>>>

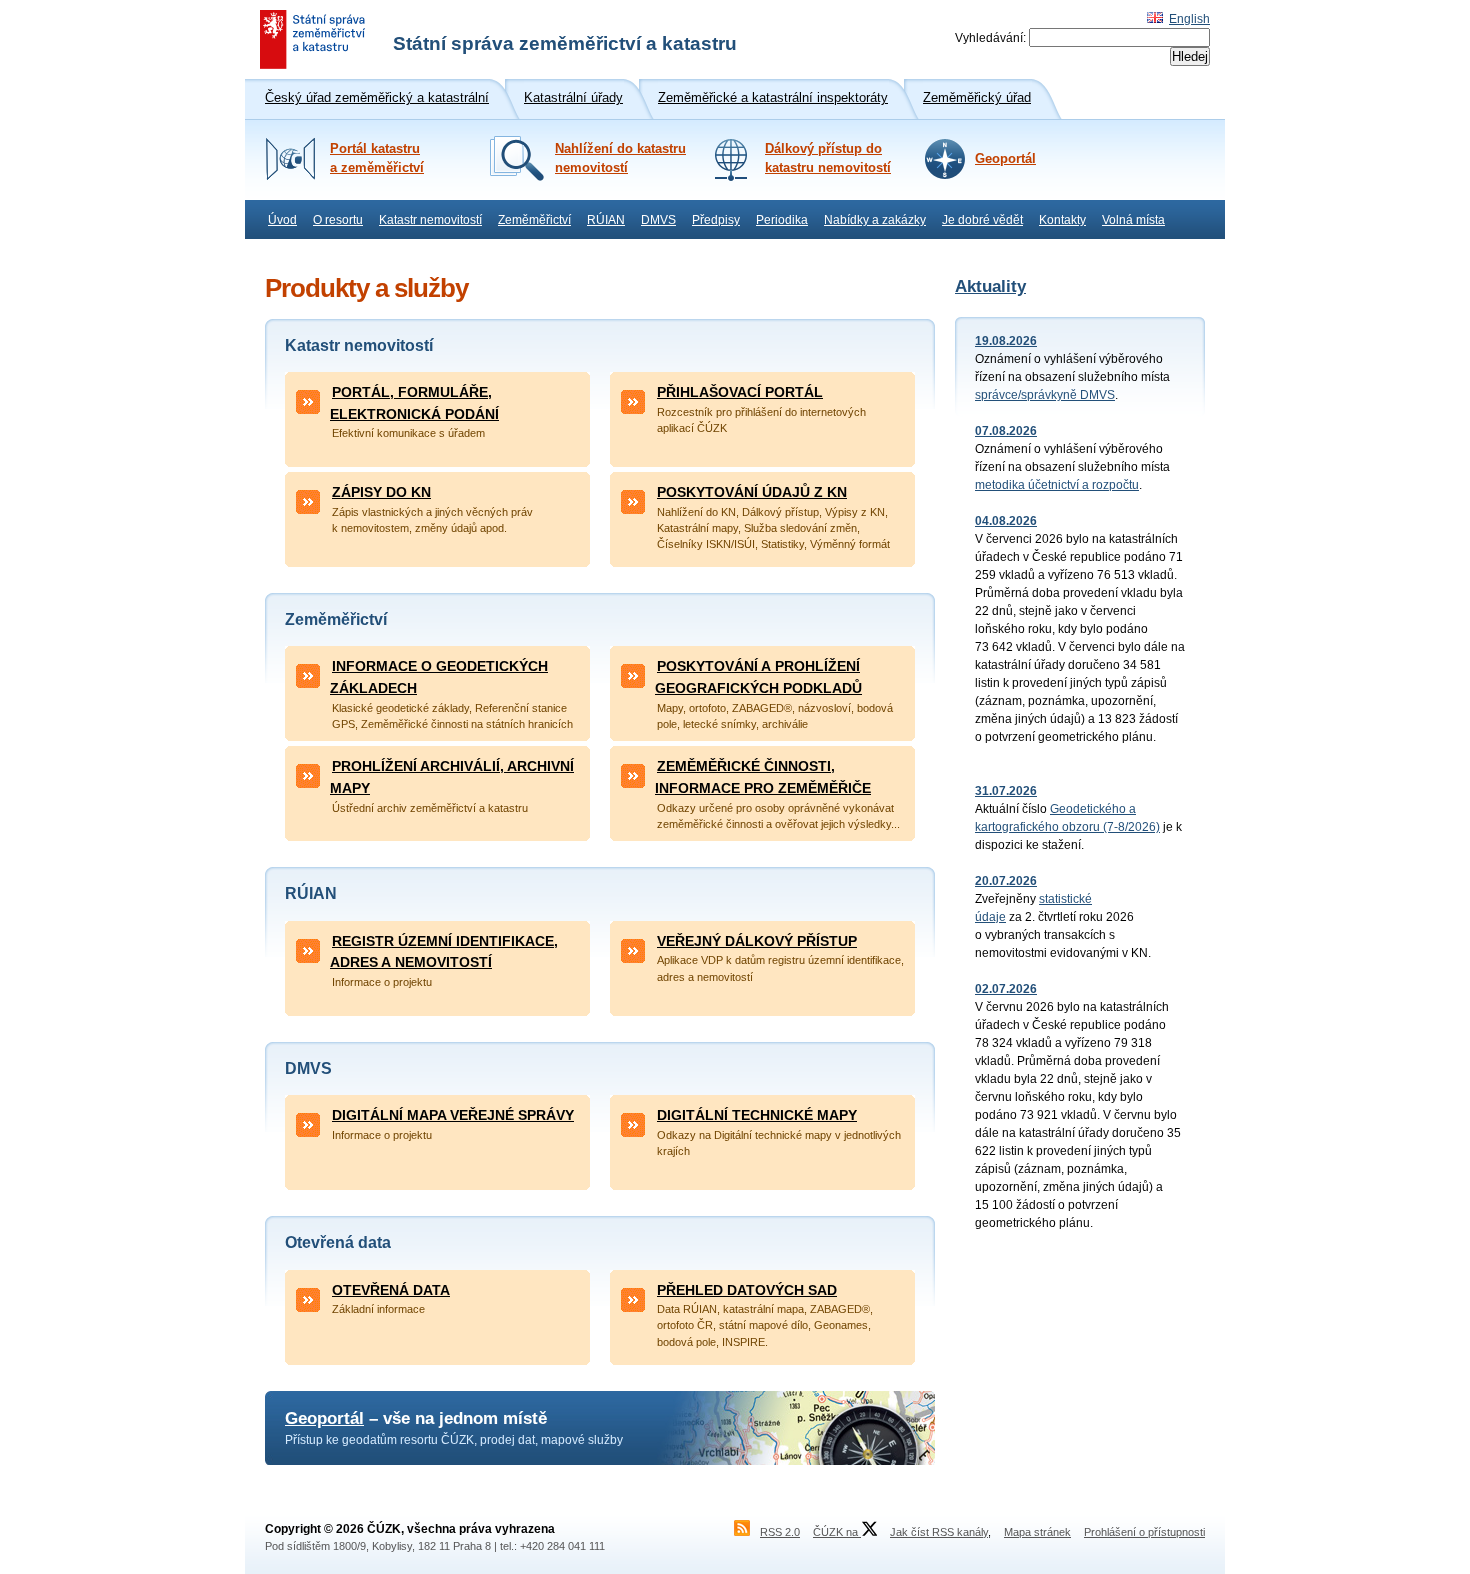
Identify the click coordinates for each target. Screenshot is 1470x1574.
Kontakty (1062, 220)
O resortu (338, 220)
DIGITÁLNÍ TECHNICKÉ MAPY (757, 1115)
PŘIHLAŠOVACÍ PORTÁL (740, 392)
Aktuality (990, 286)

<<<

How to complete this task >>
Everything in the records above is to be copied exactly, except the pictures.

Task result >>
Identify the click coordinates for each target. Screenshot is 1470x1574.
Kontakty (1062, 220)
O resortu (338, 220)
DIGITÁLNÍ TECHNICKÉ MAPY (757, 1115)
PŘIHLAŠOVACÍ PORTÁL (740, 392)
Aktuality (990, 286)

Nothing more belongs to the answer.